With the threat of the November initiative looming, the soft drink industry then suggested they would pull the initiative from the ballot if the state legislature immediately passed Senate Bill 872, which prevents local communities from enacting new soft drink taxes. This legislation passed overwhelmingly. So, no new soda or food taxes for the next 12 years in California.
This is not illegal. But that doesn’t mean it’s right.
The soft drink industry is big, with U.S. sales of around $80 billion. It is extremely profitable. When you are making a product that is 89 to 99 percent carbonated water, there is not much material cost. And soft drinks are heavily promoted. Coke alone spends more than $3 billion dollars worldwide in advertising each year.
These ads don’t tell the whole story. According to a Tufts University study, obesity-related diseases linked to sugary beverages will result in 184,000 additional adult deaths worldwide, including more than 25,000 Americans each year. These diseases include diabetes, heart disease, asthma, and more. The U.S. diabetes cost alone was $245 billion last year. While there are many factors that impact these health conditions, it is safe to say the health care cost related to soft drinks is staggering. Certain things go better with Coke, but they may not be what you want.
However, it is encouraging that health education campaigns on the dangers of soft drinks have been working. In 2003, American children on the average took in 426 calories a day from soft drinks. This fell to 313 calories per day in 2014. There have been similar declines for adults.

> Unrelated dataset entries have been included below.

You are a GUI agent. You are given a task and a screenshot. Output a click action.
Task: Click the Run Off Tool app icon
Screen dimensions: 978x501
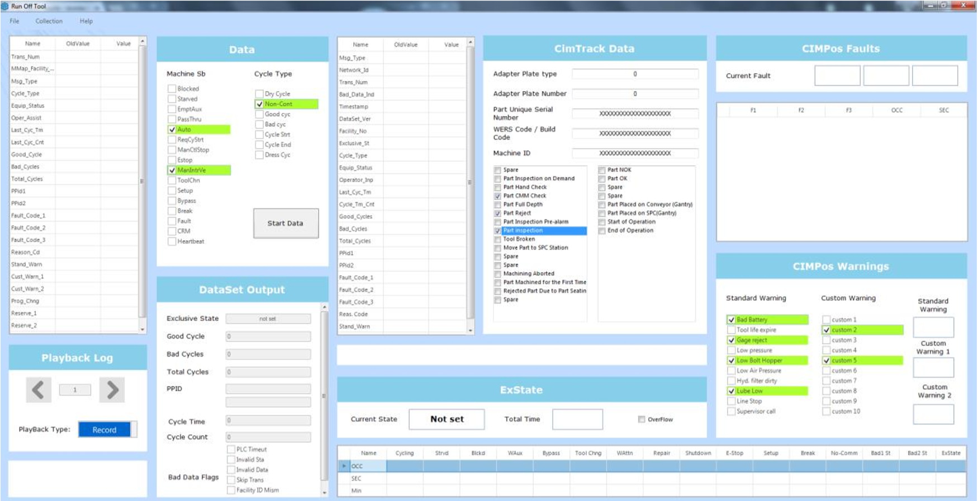pos(5,6)
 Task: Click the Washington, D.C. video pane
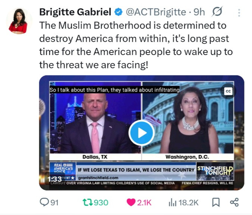(188, 121)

And in cities where there is a soft drink tax, the decline has been even greater. These taxes have also raised considerable amounts for health and youth programs. Berkeley raised $1.5 million last year. Given the relative size of Sacramento County and the city of Berkeley, Sacramento could expect $19 million with a similar tax.
In response to criticism of their actions, the American Beverage Association said, “America’s beverage companies know we must play a role in improving public health, which is why we are taking aggressive actions to help people reduce the sugar and calories they get from beverages.”
It sounds like the low-tar cigarette defense.
Using legal but disgraceful methods, the soft drink industry has won this round. Now we need to figure out how to respond to a foe that is willing to spend billions of dollars in advertising to convince young people to endanger their health by consuming their products. Ideas?